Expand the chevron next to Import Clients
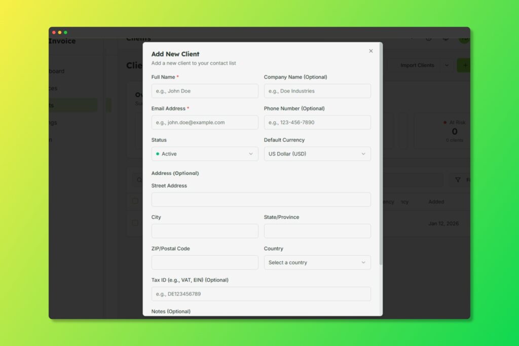This screenshot has width=519, height=346. pyautogui.click(x=447, y=65)
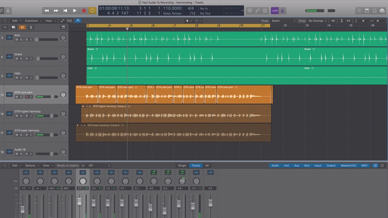Open the Note Pads panel
388x218 pixels.
coord(367,10)
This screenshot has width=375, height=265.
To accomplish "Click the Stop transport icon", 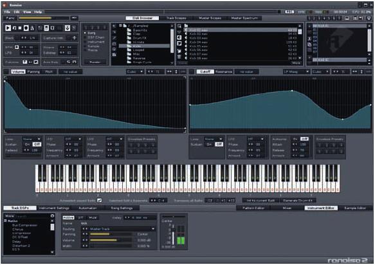I will coord(20,28).
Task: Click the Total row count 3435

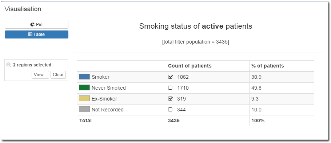Action: [174, 120]
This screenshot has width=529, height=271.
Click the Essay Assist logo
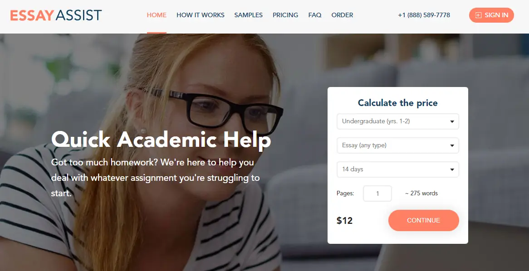point(56,15)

☆ ☆ ☆ ☆

Repeat exactly the lines from the one containing "This screenshot has width=529, height=271." to the last line of the records above, including both, and leave out any pictures.

**The answer:**
This screenshot has width=529, height=271.
Click the Essay Assist logo
point(56,15)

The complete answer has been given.